When they relay about 43 files we get these host key signature errors on about 1/2 of them and end up with around 18 to 23 successful transfers to our Devart SFTP server.

When I test with Filezilla to our server I can send 100s of files with 10 concurrent connections with no host key errors at all so I don't know what is going on.

[tcaduto12068]

Looks like this is an issue with SecureBridge not working with the maverick Java SSH client.
When the IBM client sends a bunch of files at a time that's when we see the issue popup if they send one at a time in slow succession they connect and the files upload fine.

[ViktorV]

Could you please ask your client to compose and send us a client application that demonstrates the described behavior at https://devart.com/company/contactform.html so that we could research it?

[tcaduto12068]

It's a IBM product and they have the Maverick SSH client embedded into the Sterling FIle Gateway product B2B integrator which is a way to automate stuff when files come in.

The people that manage this have no knowledge of writing java console apps.

Would the max startups have anything to do with this error?(I have it set at 50) We get the error even on just 10 files sent from them.

Is there a spot where I could put some logging into the code to try and figure out what is going on? I have the source edition.

When we changed their job to point to a Open SSH server on Ubuntu it worked with no host key errors.

[ViktorV]

Please follow these steps and let us know if the issue still occurs:
- replace the string

Code: Select all

Result := RSA_SHA256_TYPE_HEADER + ',' + RSA_SHA512_TYPE_HEADER + ',' + RSA_TYPE_HEADER;

with

Code: Select all

Result := RSA_TYPE_HEADER; 

in the class function CipherFactory.PublicKeyAlgorithmToSSH2ListName(Algorithm: TScAsymmetricAlgorithm): string; method.

- set the TScSSHClient.HostKeyAlgorithms.AsString property to 'rsa'. Example:

Code: Select all

ScSSHClient.HostKeyAlgorithms.AsString := 'rsa';

[tcaduto12068]

Hi Viktor,
That code seems to be for the Sbridge SSH client.

We are having issues with a 3rd party java client connecting to the Securebridge sftp server and the host keys failing.
Wouldn't that be happening before public key authentication?

The error we get I think is being raised in line 399 of ScSSH2ServerConnection

in particular this:

repeat
Res := SendAuthenticationResponse;
Inc(Count);
until (Res <> arFailure) or (Count >= 4);

I don't know if it's failing because the count is greater than 4 or if it really is failing.
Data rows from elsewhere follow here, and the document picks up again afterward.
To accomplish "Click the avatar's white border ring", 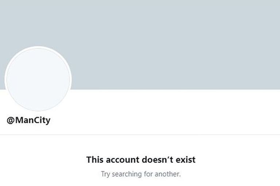I will point(38,47).
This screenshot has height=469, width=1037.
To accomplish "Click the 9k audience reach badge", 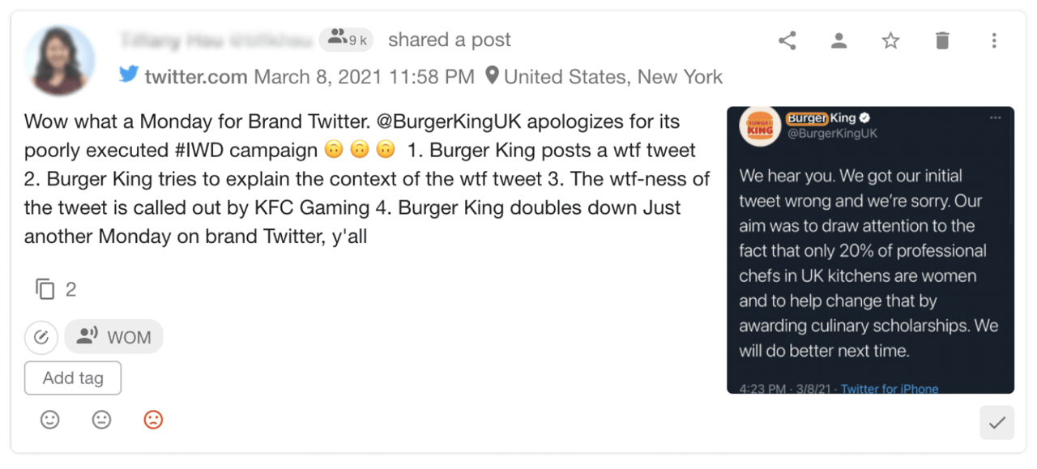I will (x=346, y=38).
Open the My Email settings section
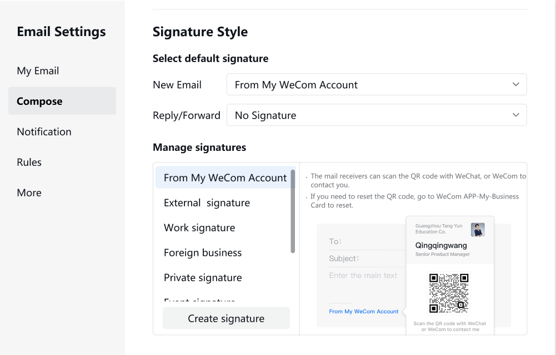 point(38,71)
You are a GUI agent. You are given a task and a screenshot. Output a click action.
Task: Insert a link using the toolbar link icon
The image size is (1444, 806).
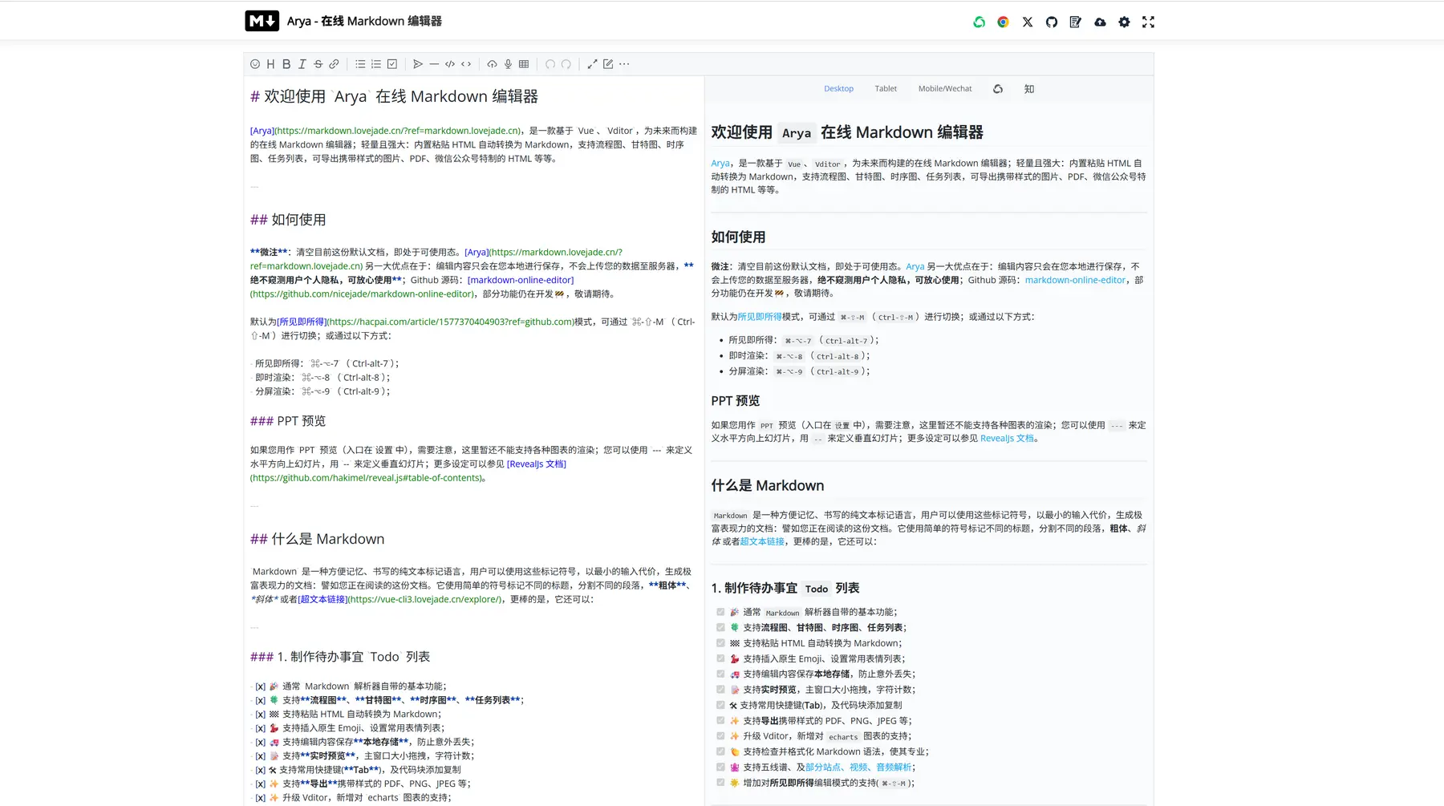pyautogui.click(x=335, y=64)
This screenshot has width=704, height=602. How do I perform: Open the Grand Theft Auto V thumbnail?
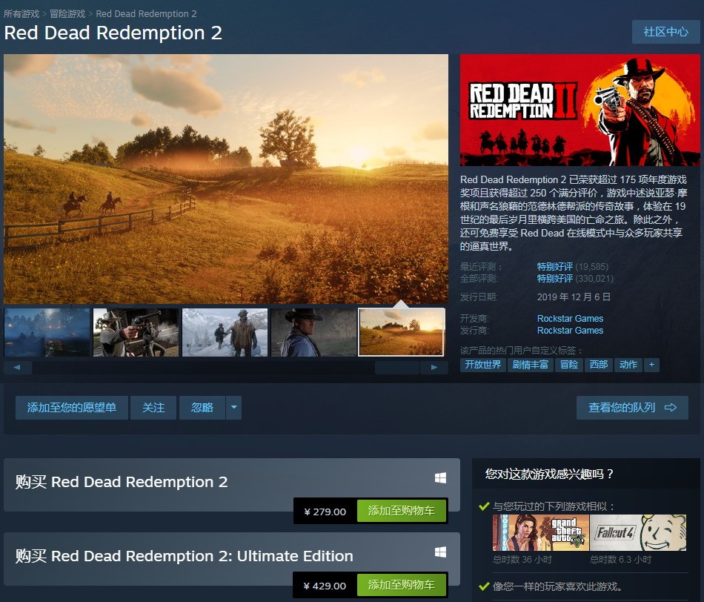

What would happen if I increased the count to like 10?

[ViktorV]

- set the TScSSHClient.HostKeyAlgorithms.AsString property to 'rsa'. Example:

Code: Select all

ScSSHClient.HostKeyAlgorithms.AsString := 'rsa';

Sorry for the inaccuracy in the previous post.
- set the TScSSHServer.HostKeyAlgorithms property to 'rsa'. Example:

Code: Select all

  ScSSHServer.HostKeyAlgorithms := [aaRSA];

[tcaduto12068]

Viktor,
None of this had any effect.
If the files are sent and then relayed from the IBM system one at a time we don't get the error.
It only happens when they send files to the Sbridge server really fast.
Is it possible the key exchange is picking up a extra byte or something from a buffer over flow or something like that?

We did determine that the version of Sterling File Gateway they have installed is using a very old version of the Maverick Java SSH/SFTP library. Version 1.4.67 to be exact and they have a patch that will update it to 1.4.69 but they can't install it because of corporate change policy until June 4th

[ViktorV]

Unfortunately, we can't reproduce the issue.
The issue may stem from an old version of the Maverick Java SSH/SFTP library rather than our code. We would suggest waiting till June 4 so that your client could update their Maverick Java SSH/SFTP library and check whether the issue still occurs.